The case of fugitive Edward Snowden is adding fuel to the fire in a trade row between the United States and Ecuador.
Euronews
Thought to be holed up in the transit area of Moscow's airport, US National Security Agency whistleblower Edward Snowden could really use a tropical getaway. Leaders of several Latin American destinations seem to be tripping over each other to receive him.
Global Post
Two weeks ago his case had a whiff of farce. Despite all the huggle-muggle about his initial revelations, anyone who has been paying attention knows that the National Security Agency is colonoscopy-deep in the world’s electronic communications.
New York Times
As Edward Snowden lies low in the limbo of a Moscow airport, waiting to see if Ecuador will pull the red carpet out from under him, questions swirl.
From the veritable goldmine of facts in the newspaper coverage of the brewing Snowden storm, I've plucked out a few sparkling U.S.D.A. Choice gems to highlight.
David Ignatius weighs in on the swirling questions.
Congress and the courts will sort out the big questions about privacy and surveillance posed by Edward Snowden’s disclosure of National Security Agency (NSA) monitoring programs. In the meantime, there are some nagging smaller questions raised by this hemorrhage of secrets.
Washington Post
The Associated Press takes the temperature of the rising storm.
President Barack Obama tried to cool the international frenzy over Edward Snowden on Thursday as Ecuador stepped up its defiance and said it was preemptively rejecting millions in trade benefits that it could lose by taking in the fugitive from his limbo in a Moscow airport.
Obama, meanwhile, sought to downplay the international chase for the man he called “a 29-year-old hacker” and lower the temperature of an issue that has raised tensions between the U.S. and uneasy partners Russia and China.
AP
A
Post writer seeks direction from Fort Meade.
As the controversy flying around Edward Snowden continues to swirl, the National Security Agency’s director is attempting to boost his staff’s morale.
Snowden upended the intelligence community by revealing government telephone and electronic data mining programs.
Washington Post
A
New York Times writer takes a roundabout trip to the
Odyssey.
Mr. Snowden, who turned 30 last week, has been ensconced out of sight at an international transit lounge in a Moscow airport since Sunday, when he arrived from Hong Kong despite an American effort to extradite him on criminal charges.
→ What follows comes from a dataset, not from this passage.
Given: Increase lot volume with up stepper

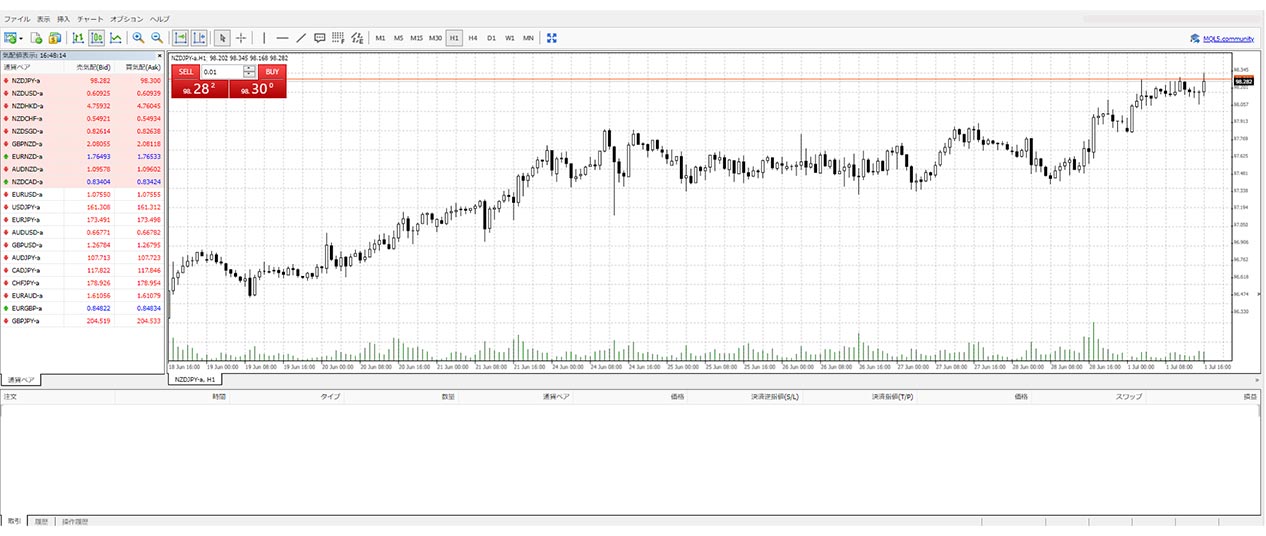Looking at the screenshot, I should pyautogui.click(x=249, y=68).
There had been speculation that he would board a Havana-bound flight on Thursday, but he did not, raising the possibility that his legal limbo could stretch into weeks in his odyssey to reach a third country.
New York Times
At ABC, George Stephanopoulus will tackle the swirling questions mano-a-mano.
In an ABC News exclusive, ABC’s GEORGE STEPHANOPOULOS goes one-on-one with WikiLeaks founder and international man of mystery Julian Assange, who has been hiding out in London’s Ecuadorean embassy after fallout from his website’s publication of a trove of classified U.S. material in 2010.
ABC
Meanwhile, from the other side of the political chasm, a journalism teacher really lets it fly.
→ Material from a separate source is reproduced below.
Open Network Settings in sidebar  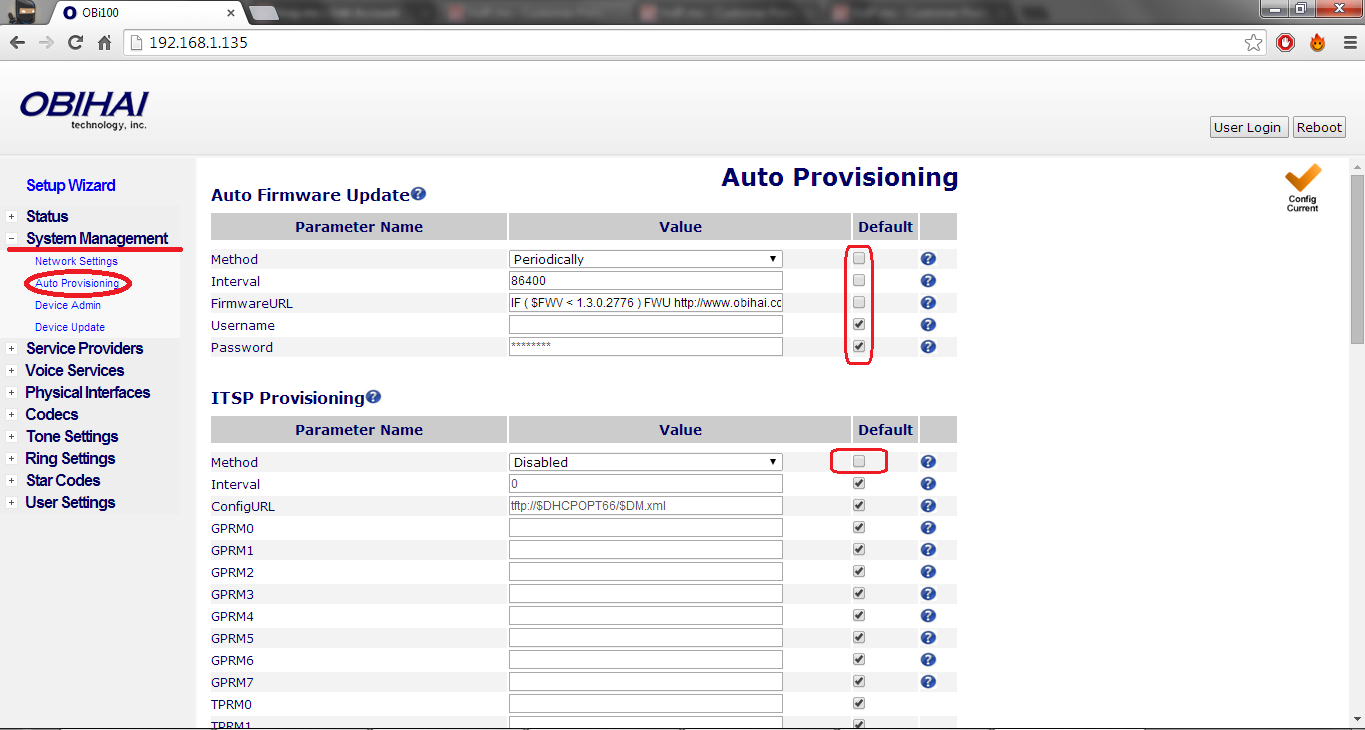(76, 261)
The Edward Snowden leaks have revealed a U.S. corporate media system at war with independent journalism. Many of the same outlets—especially TV news—that missed the Wall Street meltdown and cheer-led the Iraq invasion have come to resemble state-controlled media outlets in their near-total identification with the government as it pursues the now 30-year-old whistleblower.
While an independent journalism system would be dissecting the impacts of NSA surveillance on privacy rights, and separating fact from fiction, U.S. news networks have obsessed on questions like: How much damage has Snowden caused? How can he be brought to justice?
Unfazed by polls showing that half of the American rabble—I mean, public—believe Snowden did a good thing by leaking documentation of NSA spying, TV news panels have usually excluded anyone who speaks for these millions of Americans. Although TV hosts and most panelists are not government officials, some have a penchant for speaking of the government with the pronoun “We.”
Indypendent
Perhaps I am taking arms against a sea of troubles here. But I wish, about the swirling questions, that the journalists and the journalism professors would put some of the toothpaste back in the tube.
That's a lot of toothpaste to put back in the tube, but the U.S. Army won't shrink from a fight.